The “Living Home Standard” – a new way of measuring the housing crisis (Part 2)

David Kingman explains what Shelter’s new “Living Home Standard” says about Britain’s housing conditions in the 21st centuryterraced roof tops

Part 1 of this pair of blogs on Shelter’s Living Home Standard explained what the Standard is and how it works; Part 2 will now go into more detail about what their initial findings have revealed about the state of housing in 21st century Britain.

The housing situation of 4 in 10 people does not meet the Standard

One of Shelter’s main aims in coming up with the Living Home Standard was to be able to put a single number on the scale of inadequate housing in modern-day Britain, because – as explained in Part 1 – Britain’s housing crisis is such a multi-faceted problem that it defies simple attempts at measurement.

This produced the headline finding that over 4 in 10 British people (43%) live in homes that fail to meet the standard. Shelter arrived at this statistic by commissioning Ipsos MORI to undertake a representative survey of 1,961 adults across Britain that involved measuring their housing circumstances against the Standard.

As seems to have been the case when Shelter initially questioned the general public on their definition of adequate housing, affordability emerged as the dominant concern. By a long way, affordability was the most common criteria which the homes of members of the Ipsos panel failed to meet from the Living Homes Standard, with over a quarter (27%) living in homes that were considered “unaffordable”. The survey also found that almost 1 in 5 people were living in homes that failed to meet the criteria for decency because they were in a poor state of repair.

Young households disproportionately affected

The survey was also used to analyse which particular social groups were more likely than others to be living in homes that failed to meet the Standard. For obvious reasons, IF is particularly concerned about what it revealed about the relationship between age and housing standards.

The breakdown of the findings by age showed a dramatic gradient in someone’s likelihood of meeting the Standard: almost half (48%) of respondents to the survey who were aged 16 to 24 were living in homes that failed to meet the Standard, while the corresponding figure for respondents who were over 65 was just 27%. The age group within which people were likeliest to fail to meet the Standard was people aged 25 to 34, among whom over half (56%) didn’t meet it.

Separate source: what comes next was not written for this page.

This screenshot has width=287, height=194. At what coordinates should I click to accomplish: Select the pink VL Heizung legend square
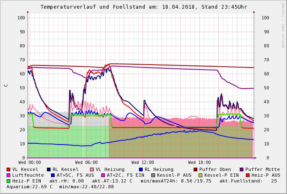click(92, 169)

These findings are unsurprising, given that when the survey results were broken down by tenure they revealed that people living in the private rented sector were extremely unlikely to meet the standard (69% living in this tenure failed to do so), and the breakdown by region also showed that 73% of people living in London – the part of Britain with the most youthful population profile – didn’t do so.

The value of a number

The fact that it makes it possible to illustrate the extent to which young people, private renters and people are living in London are disproportionately affected by Britain’s housing crisis using just a single number means that the Living Home Standard has the potential to make the housing crisis much more accessible to people who have the power to do something about it.

That is not to say that the Living Home Standard is perfect, by any means; the corollary of accessibility is that it means a great deal of important details have to be sacrificed. One particular limitation of the concept is that it has been designed in a way that makes it much easier to apply to households (people who live in homes) rather than physical houses, which may put it somewhat at odds with the way most people intuitively think about housing.

However, its great virtue is that, much like with the Living Wage, it provides an easy way of measuring not just the scale of the problem, but also the degree of progress which has been achieved towards finding a solution. There can be little doubt that if more people lived in homes that met the Living Home Standard then they would be better-housed, so it provides a clear target for policy-makers to aim at.